Combine 1/4 cup flour and ice water, stirring with a wire whisk until well-blended; set aside. Combine remaining 3/4 cup flour, sugar, and 1/4 teaspoon salt in a bowl; cut in shortening with a pastry blender or 2 knives until mixture resembles coarse meal. Add ice water mixture; mix with a fork until dry ingredients are moistened. Gently press mixture into a 4-inch circle on heavy-duty plastic wrap, and cover with additional plastic wrap. Roll the dough, still covered, into an 11-inch circle, and chill for 10 minutes or until the plastic wrap can be easily removed.

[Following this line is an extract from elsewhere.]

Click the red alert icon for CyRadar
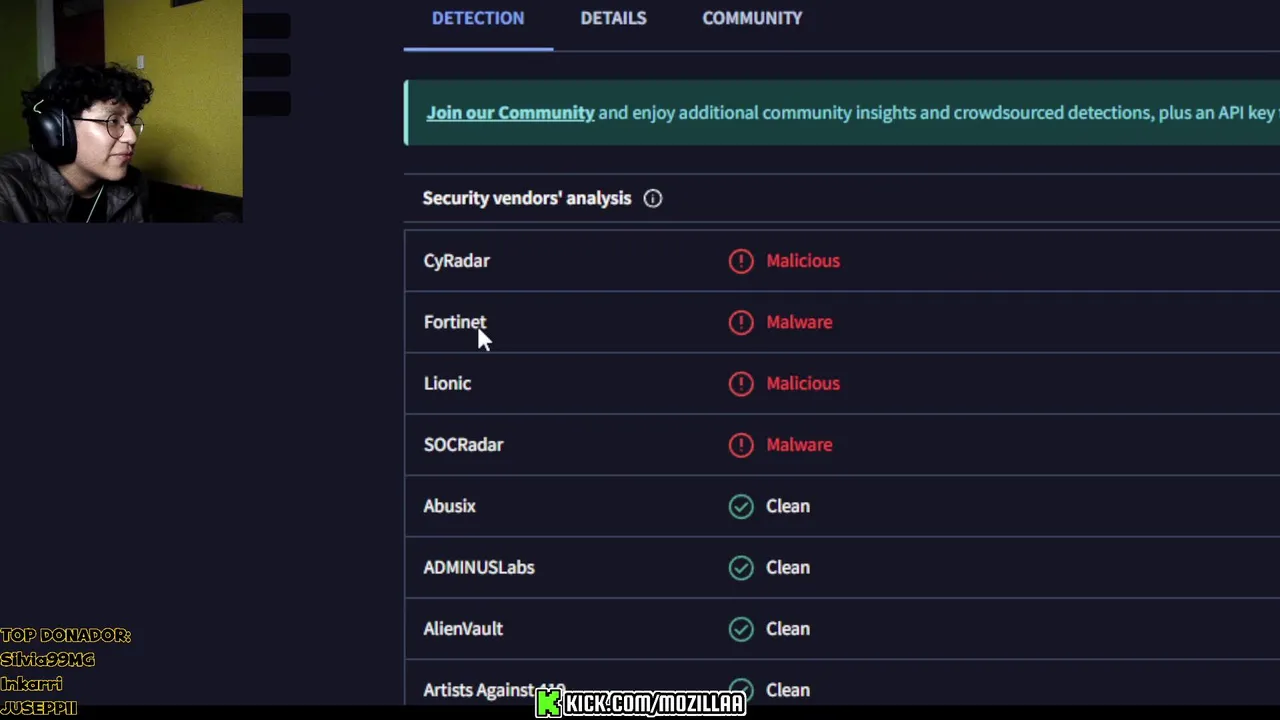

Remove 1 sheet of plastic wrap; fit dough into a 9-inch pie plate coated with cooking spray, and remove top sheet of plastic wrap. Fold edges under, and flute; prick bottom and sides of dough with a fork. Bake at 400° for 15 minutes; let cool on a wire rack.
Combine pumpkin and the next 13ingredients (pumpkin through egg) in a bowl, and stir well with a wire whisk. Pour into prepared crust; bake at 400° for 40 minutes.
Combine the pecans, 1/4 cup brown sugar, corn syrup, and 1/2 teaspoon of vanilla, and stir well. Sprinkle pecan mixture over pie, and bake an additional 15 minutes or until filling is set (shield the edges of piecrust with aluminum foil, if necessary). Let cool completely on a wire rack.